A l'intérieur de la crypte, beaucoup plus bas que les croix de consécration et à soixante centimètres environ du sol, on distingue, dans les parois latérales, de petites cavités ou alvéoles rondes qui auraient contenu, si mes conjectures ne me trompent, des fragments de la roche crayeuse où a été creusée l'étable bethléémite.
N'est-ce pas ainsi, selon M. Rohault de Fleury, que des fac-similé des clous de la Passion, dans la confection desquels on avait fait entrer un peu de limaille d'un clou authentique, devenaient des reliques proposées à la vénération des fidèles? (1).

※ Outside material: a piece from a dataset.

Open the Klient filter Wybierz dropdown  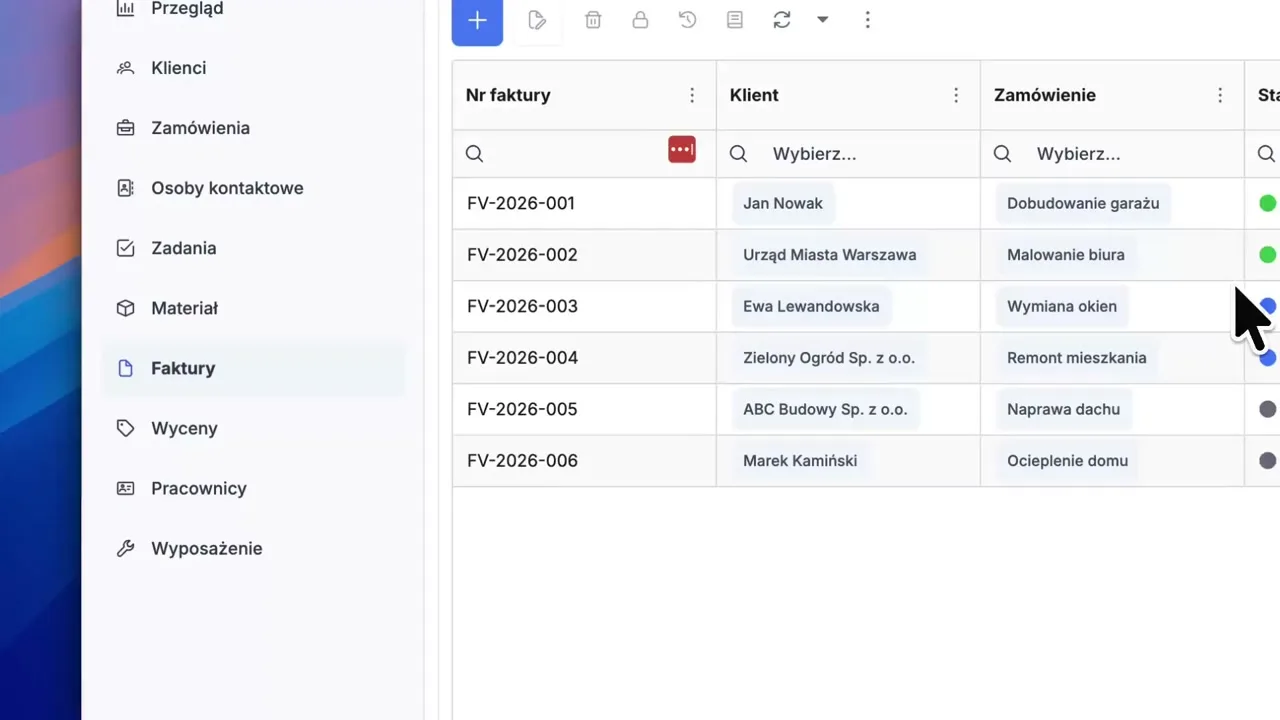tap(814, 154)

D'ailleurs, Mgr X. Barbier de Montault signale dans le trésor de plusieurs églises des reliquaires qui contenaient « de la pierre du lieu où naquit le Christ» et à Sainte-Marie-Majeure, sous l'autel de la confession, l'urne de porphyre renfermant des morceaux de tuf calcaire tirés de l'étable de Bethléem (2).
Dans l'intention du prélat fondateur, les incrustations dont il sagit devaient achever l'assimilation du petit sanctuaire normand à la vénérable grotte de la Nativité.
La dévotion si répandue à la sainte enfance du Christ et ses touchantes manifestations ont revêtu les formes les plus variées, Bambino de l'église de l'Ara-Coeli, à Rome, « repos de Jésus » ou berceaux-reliquaires destinés à enchâsser des parcelles de la roche sacrée ou du bois de la crèche (1), scènes figurées du presepe chères aux populations de Naples et de la Sicile, groupes sculptés qui reçoivent, dans la région du nord, le nom prestigieux de « Bethléems ». Cependant, jusqu'à nos jours, il ne semble pas que l'on ait songé, ailleurs qu'à Aubevoye, à une exacte reproduction du lieu de l'auguste naissance.
La restauration et réouverture de cet unique sanctuaire le 24 novembre 1895 (2), après tout un siècle d'oubli, a pu contribuer à en suggérer la pensée. En 1899, à Brookland, près de Washington, le Commissariat de terre sainte faisait pratiquer, sous l'église conventuelle nouvellement construite,une représentation de la sainte crypte (3). De pareilles grottes, pour lesquelles notre Bethléem, préalablement visité, a servi de type, ont dû être exécutées, dans les années suivantes, à Immensée (Tell's Kapelle, Schwyz) et, en France, à Pont-Château (1). Je n'en ai pu trouver d'autres exemples.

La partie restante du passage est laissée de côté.